Provided data ▸

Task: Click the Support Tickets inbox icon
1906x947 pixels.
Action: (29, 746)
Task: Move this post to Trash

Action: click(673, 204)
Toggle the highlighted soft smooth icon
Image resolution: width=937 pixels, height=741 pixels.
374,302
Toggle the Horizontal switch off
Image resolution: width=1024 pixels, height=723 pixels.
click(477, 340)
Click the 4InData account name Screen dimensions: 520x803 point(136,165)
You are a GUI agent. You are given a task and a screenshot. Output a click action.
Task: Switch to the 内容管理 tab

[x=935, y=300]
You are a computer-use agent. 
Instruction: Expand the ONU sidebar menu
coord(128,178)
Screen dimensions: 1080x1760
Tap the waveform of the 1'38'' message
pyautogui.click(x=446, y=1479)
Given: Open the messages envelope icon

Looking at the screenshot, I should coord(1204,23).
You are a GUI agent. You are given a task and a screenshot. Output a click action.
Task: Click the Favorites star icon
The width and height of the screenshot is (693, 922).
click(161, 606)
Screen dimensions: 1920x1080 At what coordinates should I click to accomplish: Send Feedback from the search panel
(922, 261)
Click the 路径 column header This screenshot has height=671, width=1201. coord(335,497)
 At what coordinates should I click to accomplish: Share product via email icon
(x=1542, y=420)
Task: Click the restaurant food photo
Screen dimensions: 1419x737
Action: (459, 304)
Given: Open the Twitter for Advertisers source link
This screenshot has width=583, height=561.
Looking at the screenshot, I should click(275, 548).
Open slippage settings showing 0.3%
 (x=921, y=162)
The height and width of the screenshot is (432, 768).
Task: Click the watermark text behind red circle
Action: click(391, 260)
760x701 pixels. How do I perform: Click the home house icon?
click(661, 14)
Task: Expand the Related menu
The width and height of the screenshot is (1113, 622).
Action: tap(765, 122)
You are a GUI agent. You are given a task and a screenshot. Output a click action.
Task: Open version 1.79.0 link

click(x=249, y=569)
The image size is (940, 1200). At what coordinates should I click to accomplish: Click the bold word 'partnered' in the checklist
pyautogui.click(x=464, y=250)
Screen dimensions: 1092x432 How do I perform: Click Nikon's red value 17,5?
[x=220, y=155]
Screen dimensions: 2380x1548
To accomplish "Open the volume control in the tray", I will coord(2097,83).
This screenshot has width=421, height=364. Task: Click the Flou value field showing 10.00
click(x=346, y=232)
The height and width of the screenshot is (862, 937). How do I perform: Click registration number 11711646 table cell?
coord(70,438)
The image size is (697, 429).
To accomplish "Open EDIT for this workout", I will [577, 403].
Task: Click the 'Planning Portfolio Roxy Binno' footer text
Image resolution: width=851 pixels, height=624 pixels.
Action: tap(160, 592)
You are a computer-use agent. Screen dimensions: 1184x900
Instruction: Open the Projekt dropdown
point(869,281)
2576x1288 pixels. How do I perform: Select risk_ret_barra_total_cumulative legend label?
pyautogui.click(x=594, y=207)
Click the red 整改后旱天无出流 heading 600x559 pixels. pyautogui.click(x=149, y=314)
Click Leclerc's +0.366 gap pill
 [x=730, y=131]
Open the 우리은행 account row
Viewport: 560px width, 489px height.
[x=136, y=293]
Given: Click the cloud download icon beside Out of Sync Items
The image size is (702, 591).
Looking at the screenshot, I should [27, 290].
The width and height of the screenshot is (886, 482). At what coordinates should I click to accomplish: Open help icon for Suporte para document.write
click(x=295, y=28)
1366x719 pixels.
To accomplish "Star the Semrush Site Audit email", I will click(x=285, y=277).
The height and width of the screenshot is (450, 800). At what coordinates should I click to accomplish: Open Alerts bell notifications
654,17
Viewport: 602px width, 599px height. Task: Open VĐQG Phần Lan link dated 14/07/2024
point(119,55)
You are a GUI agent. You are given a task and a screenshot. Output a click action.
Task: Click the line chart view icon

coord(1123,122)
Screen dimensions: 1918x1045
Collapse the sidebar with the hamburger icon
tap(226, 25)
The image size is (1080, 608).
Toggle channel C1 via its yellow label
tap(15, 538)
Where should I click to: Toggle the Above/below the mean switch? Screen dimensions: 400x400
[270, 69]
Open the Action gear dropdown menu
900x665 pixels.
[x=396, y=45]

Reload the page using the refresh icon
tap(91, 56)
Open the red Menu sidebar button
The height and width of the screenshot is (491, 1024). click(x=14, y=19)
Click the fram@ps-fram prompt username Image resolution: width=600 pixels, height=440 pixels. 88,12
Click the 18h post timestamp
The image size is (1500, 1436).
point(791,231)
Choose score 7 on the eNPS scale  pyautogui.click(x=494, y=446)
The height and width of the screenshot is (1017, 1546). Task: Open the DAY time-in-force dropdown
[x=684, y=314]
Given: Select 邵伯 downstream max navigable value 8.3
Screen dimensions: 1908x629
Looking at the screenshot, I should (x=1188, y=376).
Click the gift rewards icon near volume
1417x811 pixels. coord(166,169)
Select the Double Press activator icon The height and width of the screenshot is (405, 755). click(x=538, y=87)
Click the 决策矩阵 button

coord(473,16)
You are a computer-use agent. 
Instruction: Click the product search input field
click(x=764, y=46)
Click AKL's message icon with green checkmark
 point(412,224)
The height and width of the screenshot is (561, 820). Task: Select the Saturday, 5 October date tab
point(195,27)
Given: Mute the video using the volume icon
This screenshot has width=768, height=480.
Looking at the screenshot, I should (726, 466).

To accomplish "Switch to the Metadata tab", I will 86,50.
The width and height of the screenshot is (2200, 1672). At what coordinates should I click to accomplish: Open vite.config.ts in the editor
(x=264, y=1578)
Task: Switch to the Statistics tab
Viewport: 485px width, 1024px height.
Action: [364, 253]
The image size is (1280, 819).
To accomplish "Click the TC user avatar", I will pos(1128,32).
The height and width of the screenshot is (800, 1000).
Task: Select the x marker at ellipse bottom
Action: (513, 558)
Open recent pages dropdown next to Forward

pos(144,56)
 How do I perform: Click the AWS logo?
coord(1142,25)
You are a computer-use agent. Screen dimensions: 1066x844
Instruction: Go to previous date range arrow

Stated problem ▸
Echo back, verbatim, the part of the lines above that opens with the line containing "Screen dimensions: 1918x1045" and closes with the line containing "The height and width of the screenshot is (491, 1024).", including both of those lines.

Result ▸
Screen dimensions: 1918x1045
Collapse the sidebar with the hamburger icon
tap(226, 25)
The image size is (1080, 608).
Toggle channel C1 via its yellow label
tap(15, 538)
Where should I click to: Toggle the Above/below the mean switch? Screen dimensions: 400x400
[270, 69]
Open the Action gear dropdown menu
900x665 pixels.
[x=396, y=45]

Reload the page using the refresh icon
tap(91, 56)
Open the red Menu sidebar button
The height and width of the screenshot is (491, 1024). click(x=14, y=19)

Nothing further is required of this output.